Wed, March 26, 9:45 to 11:00am, Palmer House, Floor: 7th Floor, Clark 3

Proposal

My doctoral research invokes storytelling as a conceptual backdrop to explore Black feminist activism and community building at two ‘elite’ universities: the University of Cambridge (Cambridge, England) and Howard University (Washington D.C., United States of America). Living in a white-supremacist capitalist patriarchy (hooks, 1984), my research begins with the understanding that institutions are microcosms of the various social violences we confront as we move through the world - white supremacy, capitalism, patriarchy and cisheteronormativity, alongside other oppressive forces. Within institutions, such as the university, those of us deemed abject through processes of racialisation and gendering are pushed to the margins, “part of the whole but outside of the main body” (hooks, 1984). Furthermore, for those of us who possess intersectional vulnerabilities, there is the risk of us experiencing a form of ‘secondary marginalization’ (Cohen, 1999), a further peripheralization within our own communities. It is from these margins that resistance is born, and activism becomes a means through which to transform the main body for many of us.
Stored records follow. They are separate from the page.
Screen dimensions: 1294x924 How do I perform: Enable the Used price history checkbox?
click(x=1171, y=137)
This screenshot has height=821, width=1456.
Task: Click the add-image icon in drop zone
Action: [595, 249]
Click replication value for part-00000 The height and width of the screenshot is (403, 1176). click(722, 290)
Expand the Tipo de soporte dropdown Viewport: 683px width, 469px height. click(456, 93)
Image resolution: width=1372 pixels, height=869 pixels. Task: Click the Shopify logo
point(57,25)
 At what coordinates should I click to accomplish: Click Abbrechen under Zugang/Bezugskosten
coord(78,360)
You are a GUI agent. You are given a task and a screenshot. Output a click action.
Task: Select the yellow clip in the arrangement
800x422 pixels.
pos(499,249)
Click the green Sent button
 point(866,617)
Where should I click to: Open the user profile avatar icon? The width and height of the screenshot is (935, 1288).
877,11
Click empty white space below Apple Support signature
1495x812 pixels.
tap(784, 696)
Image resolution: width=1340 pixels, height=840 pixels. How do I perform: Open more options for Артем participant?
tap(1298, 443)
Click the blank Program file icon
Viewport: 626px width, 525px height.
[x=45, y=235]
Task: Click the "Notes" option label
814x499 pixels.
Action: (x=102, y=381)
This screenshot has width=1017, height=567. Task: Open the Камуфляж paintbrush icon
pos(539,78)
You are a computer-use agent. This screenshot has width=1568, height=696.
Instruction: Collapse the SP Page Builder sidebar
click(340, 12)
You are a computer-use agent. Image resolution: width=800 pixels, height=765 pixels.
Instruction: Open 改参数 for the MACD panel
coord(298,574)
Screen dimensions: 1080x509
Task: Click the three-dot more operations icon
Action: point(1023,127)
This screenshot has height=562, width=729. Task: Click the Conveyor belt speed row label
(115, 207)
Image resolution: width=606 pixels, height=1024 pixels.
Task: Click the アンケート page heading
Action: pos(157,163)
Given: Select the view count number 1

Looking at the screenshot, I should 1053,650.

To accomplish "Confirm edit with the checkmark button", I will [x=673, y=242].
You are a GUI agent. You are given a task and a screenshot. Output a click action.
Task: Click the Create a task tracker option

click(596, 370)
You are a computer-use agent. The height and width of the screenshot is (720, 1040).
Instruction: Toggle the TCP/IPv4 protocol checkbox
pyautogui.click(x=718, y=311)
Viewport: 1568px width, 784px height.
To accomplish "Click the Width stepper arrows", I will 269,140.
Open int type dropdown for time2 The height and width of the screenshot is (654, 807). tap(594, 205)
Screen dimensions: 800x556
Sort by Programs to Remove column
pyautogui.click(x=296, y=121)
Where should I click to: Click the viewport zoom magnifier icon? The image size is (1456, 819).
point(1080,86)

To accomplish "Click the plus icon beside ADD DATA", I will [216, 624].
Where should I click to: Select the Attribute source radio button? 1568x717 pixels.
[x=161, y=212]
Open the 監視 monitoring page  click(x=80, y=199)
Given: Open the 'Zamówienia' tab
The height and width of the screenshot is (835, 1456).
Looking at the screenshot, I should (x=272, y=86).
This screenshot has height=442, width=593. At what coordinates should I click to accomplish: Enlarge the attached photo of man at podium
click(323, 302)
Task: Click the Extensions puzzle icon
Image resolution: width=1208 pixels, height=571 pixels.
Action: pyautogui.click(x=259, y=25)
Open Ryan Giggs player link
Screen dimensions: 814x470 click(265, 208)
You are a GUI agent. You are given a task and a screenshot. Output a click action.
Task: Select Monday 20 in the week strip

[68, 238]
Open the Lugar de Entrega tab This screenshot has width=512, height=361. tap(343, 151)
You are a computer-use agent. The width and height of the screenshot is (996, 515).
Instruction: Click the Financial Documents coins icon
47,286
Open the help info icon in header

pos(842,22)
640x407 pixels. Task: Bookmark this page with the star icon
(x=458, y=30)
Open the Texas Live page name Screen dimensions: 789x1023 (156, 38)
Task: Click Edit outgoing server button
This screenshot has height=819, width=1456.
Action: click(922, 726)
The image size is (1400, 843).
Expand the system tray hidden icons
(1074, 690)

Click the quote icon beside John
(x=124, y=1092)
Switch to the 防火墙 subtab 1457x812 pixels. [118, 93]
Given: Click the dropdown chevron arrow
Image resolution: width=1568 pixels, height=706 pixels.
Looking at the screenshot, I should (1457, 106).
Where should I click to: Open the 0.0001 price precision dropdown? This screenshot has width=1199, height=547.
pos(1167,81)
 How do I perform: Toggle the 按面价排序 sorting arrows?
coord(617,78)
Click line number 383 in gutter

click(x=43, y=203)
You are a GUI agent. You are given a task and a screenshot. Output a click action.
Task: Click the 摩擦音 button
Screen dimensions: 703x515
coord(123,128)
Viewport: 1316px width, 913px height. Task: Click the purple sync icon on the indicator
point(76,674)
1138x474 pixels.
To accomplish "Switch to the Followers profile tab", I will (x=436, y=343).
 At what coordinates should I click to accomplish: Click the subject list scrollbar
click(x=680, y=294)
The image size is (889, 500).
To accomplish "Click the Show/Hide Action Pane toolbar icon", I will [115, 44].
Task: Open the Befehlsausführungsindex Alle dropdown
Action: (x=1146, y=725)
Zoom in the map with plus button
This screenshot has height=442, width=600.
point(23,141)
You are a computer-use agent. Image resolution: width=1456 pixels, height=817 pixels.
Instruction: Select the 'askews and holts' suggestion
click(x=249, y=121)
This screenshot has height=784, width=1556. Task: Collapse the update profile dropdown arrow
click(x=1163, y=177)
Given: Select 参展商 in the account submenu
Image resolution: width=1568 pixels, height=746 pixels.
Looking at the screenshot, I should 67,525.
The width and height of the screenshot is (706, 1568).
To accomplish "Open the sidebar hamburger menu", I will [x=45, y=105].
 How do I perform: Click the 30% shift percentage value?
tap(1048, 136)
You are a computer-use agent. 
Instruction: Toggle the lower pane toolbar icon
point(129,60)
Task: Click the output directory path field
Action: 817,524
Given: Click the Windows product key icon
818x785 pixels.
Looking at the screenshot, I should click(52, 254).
Thus, this project investigates the ways that Black women within these institutions embody resistance along racialised, gendered, sexualised and classed lines, by employing rage, love, and pleasure as tools for mobilisation. Understanding the multifaceted nature of the Black feminist project, which Jennifer C. Nash (2018) reminds us are “theoretical, political, activist, intellectual, erotic, ethical and creative” (p.5), the Black feminist ethos runs through my entire approach to elements to this PhD. I employ a constellation of methods, primarily letter-writing and sista circle workshops in order to conduct this interdisciplinary research which sits at the intersection of Black Studies, Higher Education Studies and Feminist Studies. This work serves as a means to reimagine community building, activist and transformative work within the university. The promise of Black feminism is dismantling all violent systems that affect our lives and relegate so many of us to the margins. The goal may not necessarily be to escape the margins but to foster them for what they truly are: spaces of rage, love, desire, transformation, resistance, and hope.